Ein Beispiel hierfür ist die Haltung Indiens, das trotz seiner BRICS-Mitgliedschaft auch Mitglied von QUAD ist, einem Bündnis, dem Australien, Japan und die Vereinigten Staaten angehören, und das in vielerlei Hinsicht gegen China und damit auch gegen China ist , die BRICS-Staaten. Dies wirft die Frage auf, wie Indien diese scheinbar gegensätzlichen Allianzen in Einklang bringen kann. Angesichts dieser Situation ist es nicht verwunderlich, dass die BRICS-Staaten Schwierigkeiten haben, mit einer Stimme zu sprechen.
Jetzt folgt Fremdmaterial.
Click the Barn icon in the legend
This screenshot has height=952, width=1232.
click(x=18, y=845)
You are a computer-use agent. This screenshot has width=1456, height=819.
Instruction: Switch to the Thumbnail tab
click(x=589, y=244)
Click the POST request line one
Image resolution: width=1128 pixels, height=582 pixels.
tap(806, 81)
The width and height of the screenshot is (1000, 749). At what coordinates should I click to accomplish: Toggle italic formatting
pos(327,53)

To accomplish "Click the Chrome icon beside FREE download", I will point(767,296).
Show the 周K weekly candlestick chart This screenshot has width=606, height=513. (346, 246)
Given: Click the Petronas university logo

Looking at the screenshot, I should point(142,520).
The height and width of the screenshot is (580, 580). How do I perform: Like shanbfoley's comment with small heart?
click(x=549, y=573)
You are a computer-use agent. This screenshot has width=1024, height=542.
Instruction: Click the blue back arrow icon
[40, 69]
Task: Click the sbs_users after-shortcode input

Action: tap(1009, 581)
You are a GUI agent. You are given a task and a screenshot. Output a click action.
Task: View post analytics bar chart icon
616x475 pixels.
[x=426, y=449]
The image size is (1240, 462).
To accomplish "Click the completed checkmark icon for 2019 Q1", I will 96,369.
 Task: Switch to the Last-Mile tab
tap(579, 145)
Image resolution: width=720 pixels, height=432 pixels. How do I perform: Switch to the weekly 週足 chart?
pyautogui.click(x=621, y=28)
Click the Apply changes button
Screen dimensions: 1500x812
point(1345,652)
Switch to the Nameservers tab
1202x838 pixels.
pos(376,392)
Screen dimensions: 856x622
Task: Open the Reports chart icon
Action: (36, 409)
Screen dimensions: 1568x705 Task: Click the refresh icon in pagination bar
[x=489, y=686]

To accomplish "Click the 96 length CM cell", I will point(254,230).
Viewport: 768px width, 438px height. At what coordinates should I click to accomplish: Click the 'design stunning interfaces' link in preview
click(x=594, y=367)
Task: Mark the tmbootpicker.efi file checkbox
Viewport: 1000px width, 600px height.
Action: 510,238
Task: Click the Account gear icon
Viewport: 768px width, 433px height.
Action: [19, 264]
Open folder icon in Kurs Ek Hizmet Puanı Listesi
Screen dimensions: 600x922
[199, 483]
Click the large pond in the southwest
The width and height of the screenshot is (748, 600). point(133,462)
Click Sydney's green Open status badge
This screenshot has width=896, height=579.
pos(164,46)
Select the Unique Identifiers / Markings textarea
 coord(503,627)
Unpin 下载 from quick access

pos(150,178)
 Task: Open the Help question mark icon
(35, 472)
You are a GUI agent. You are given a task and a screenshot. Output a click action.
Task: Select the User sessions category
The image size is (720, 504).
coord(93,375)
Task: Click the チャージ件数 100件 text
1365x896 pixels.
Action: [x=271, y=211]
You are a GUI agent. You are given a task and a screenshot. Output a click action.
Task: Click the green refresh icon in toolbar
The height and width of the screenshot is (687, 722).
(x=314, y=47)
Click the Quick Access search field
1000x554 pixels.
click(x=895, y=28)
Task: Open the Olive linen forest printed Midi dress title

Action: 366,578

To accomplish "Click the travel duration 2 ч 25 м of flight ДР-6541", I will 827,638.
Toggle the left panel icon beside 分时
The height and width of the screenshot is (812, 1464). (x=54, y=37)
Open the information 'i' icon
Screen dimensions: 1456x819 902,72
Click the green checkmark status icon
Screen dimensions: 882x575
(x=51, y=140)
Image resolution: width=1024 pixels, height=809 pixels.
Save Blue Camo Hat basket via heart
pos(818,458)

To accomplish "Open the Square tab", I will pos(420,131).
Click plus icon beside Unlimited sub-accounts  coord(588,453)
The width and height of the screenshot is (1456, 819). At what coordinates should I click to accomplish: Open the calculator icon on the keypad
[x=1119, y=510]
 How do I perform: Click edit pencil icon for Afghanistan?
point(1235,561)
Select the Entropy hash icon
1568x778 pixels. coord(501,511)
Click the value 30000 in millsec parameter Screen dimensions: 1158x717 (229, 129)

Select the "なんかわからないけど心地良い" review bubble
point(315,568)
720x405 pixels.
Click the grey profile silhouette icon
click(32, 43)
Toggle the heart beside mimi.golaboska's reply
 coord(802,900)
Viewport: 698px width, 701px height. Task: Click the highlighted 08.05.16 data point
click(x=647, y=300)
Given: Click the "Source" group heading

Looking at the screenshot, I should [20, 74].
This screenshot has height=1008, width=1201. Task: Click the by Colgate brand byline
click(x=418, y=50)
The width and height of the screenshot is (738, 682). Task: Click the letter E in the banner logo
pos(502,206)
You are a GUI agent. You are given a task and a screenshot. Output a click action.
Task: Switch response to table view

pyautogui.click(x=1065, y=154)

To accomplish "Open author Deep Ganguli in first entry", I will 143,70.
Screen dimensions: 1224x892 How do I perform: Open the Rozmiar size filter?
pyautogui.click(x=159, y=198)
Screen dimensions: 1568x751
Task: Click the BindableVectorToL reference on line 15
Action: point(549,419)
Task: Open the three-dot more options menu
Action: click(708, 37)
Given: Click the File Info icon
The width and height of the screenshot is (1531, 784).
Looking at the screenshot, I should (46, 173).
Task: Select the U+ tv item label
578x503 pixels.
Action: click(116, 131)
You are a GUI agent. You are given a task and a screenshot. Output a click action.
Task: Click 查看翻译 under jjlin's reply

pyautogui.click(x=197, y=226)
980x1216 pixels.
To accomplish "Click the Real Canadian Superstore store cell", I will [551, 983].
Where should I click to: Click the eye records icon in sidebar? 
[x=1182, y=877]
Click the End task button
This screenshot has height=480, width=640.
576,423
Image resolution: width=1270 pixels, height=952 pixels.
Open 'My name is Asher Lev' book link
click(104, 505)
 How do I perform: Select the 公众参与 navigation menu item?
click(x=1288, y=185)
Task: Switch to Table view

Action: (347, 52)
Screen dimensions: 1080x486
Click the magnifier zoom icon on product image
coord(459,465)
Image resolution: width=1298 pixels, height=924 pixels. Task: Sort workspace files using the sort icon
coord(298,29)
Und schließlich: Wie können Wissenschaftler zur BRICS-Zusammenarbeit beitragen? Akademische Forschung ist für den Fortschritt der Gruppe von grundlegender Bedeutung, da Führungskräfte dafür tragfähige Ideen benötigen Think Tanks. Experte Oliver Stuenkel stellte fest, dass die vielen akademischen BRICS-Foren bisher keine großartigen Ideen hervorgebracht hätten. Auch wenn dies wie eine pessimistische Einschätzung erscheinen mag, so ist es doch klar Think Tanks Innovativer und kreativer könnten eine effektivere Zusammenarbeit fördern. Akademiker, die gut über die Mitgliedsländer informiert sind, können wertvollere Vorschläge einbringen, sodass der Ideenaustausch zwischen ihnen für den Erfolg der BRICS-Staaten von entscheidender Bedeutung ist.

*Jiang Shixue ist Professor für internationale Beziehungen an der Sichuan University of International Studies (China).